* [DATA RECORDS]
□ □ □ □ □ □ □

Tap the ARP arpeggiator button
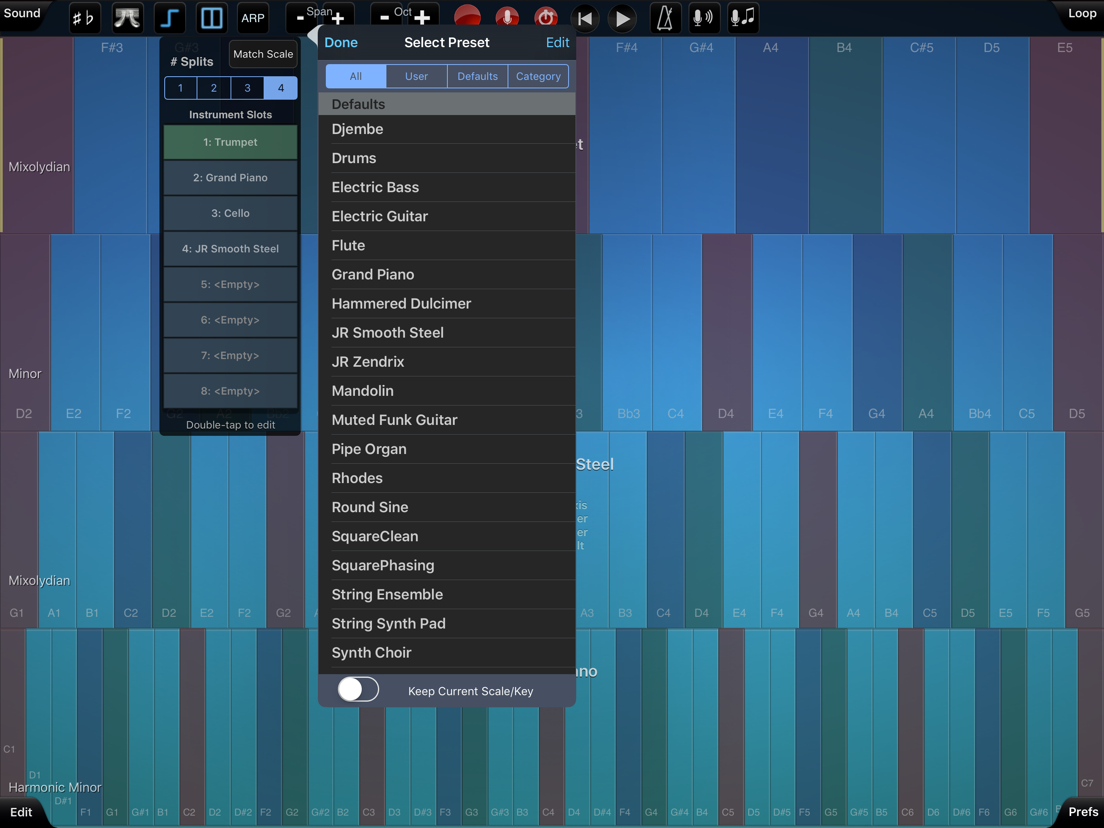[x=253, y=18]
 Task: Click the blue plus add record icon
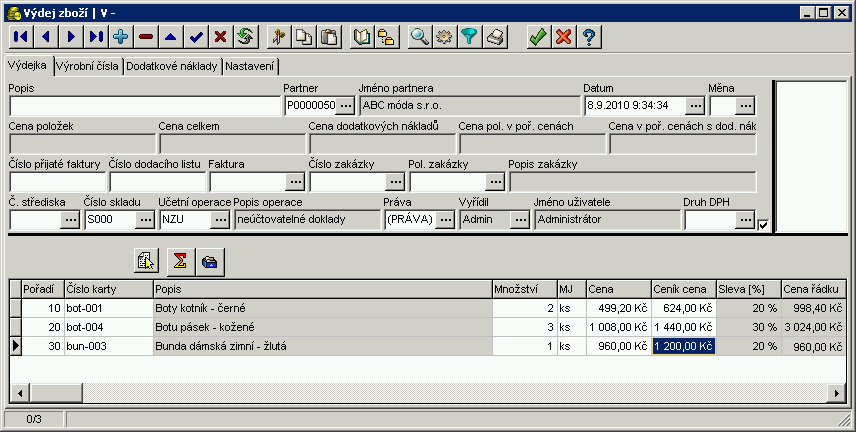pyautogui.click(x=121, y=37)
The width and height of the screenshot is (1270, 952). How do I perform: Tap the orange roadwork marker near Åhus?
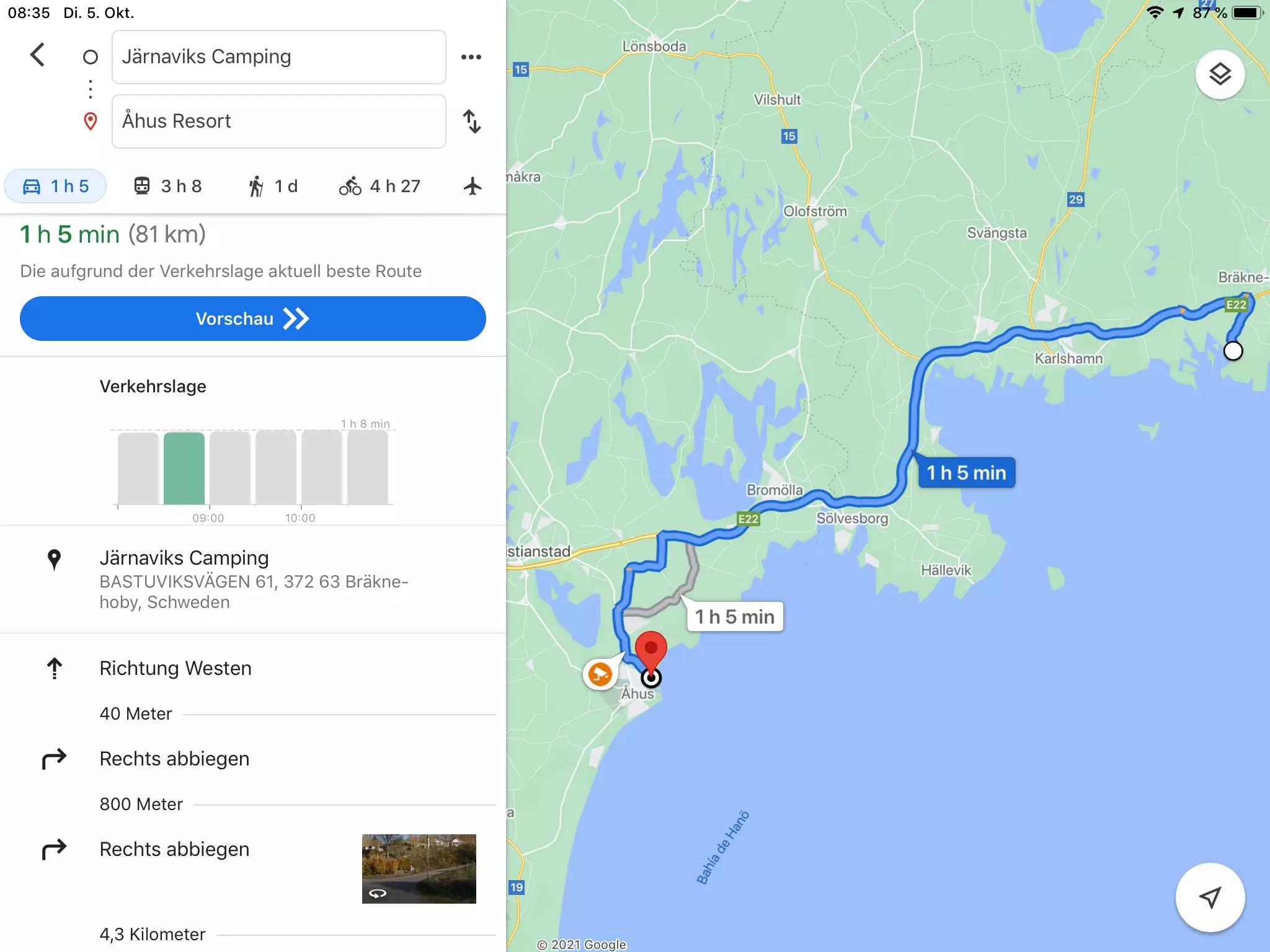(x=600, y=674)
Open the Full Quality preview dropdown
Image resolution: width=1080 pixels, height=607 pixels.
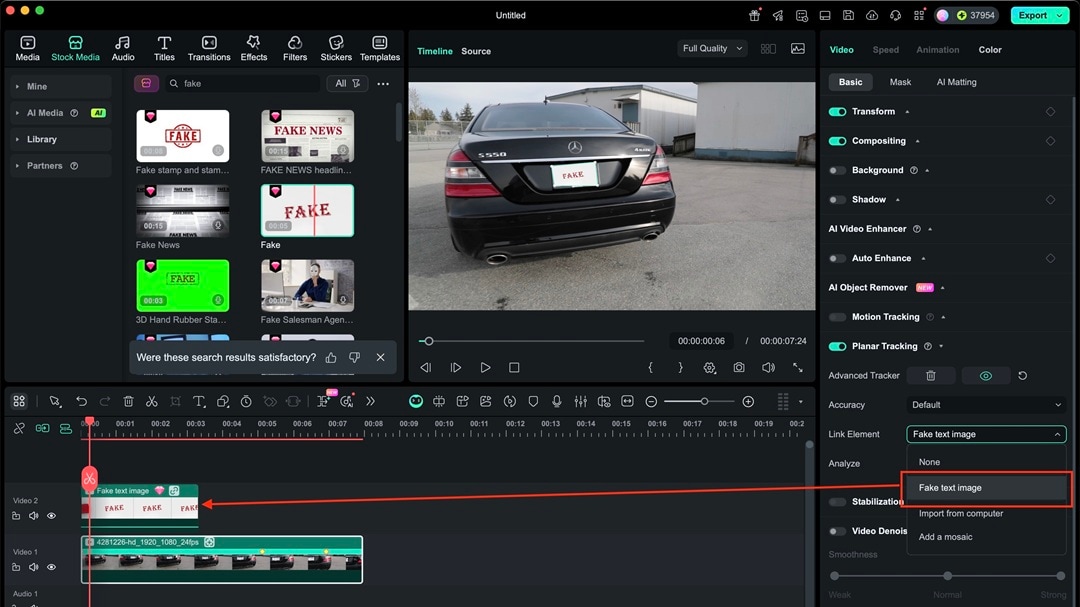point(712,48)
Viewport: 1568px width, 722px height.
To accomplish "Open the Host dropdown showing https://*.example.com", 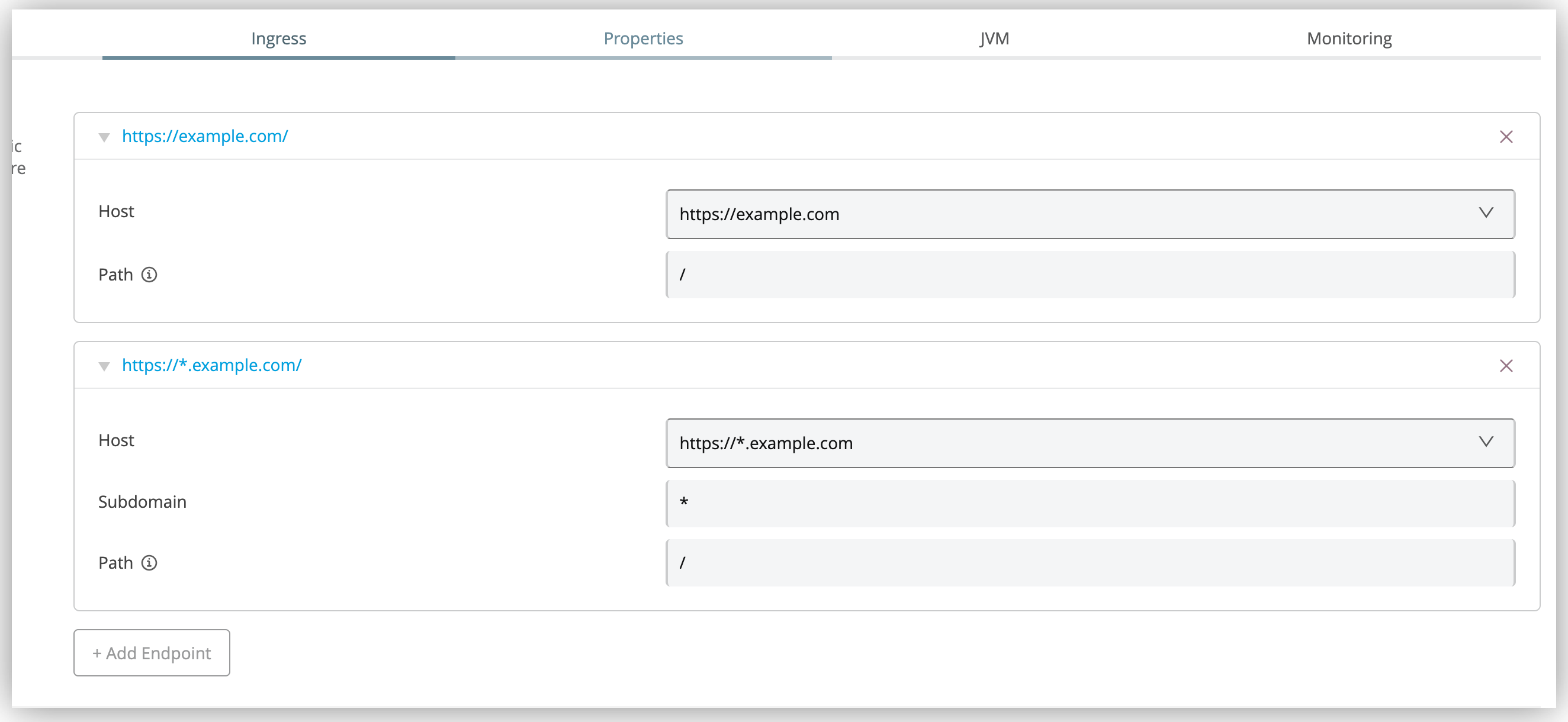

□ □ □ □ □ □ □

* [WHAT THE TASK REQUIRES] The preceding entries are to be written out again exactly, with the pictures removed.

* [THE ANSWER]
Tap the ARP arpeggiator button
[x=253, y=18]
 Task: Click the blue plus add record icon
pyautogui.click(x=121, y=37)
The width and height of the screenshot is (1270, 952). How do I perform: Tap the orange roadwork marker near Åhus?
(x=600, y=674)
Open the Full Quality preview dropdown
Image resolution: width=1080 pixels, height=607 pixels.
point(712,48)
Viewport: 1568px width, 722px height.
To accomplish "Open the Host dropdown showing https://*.example.com", 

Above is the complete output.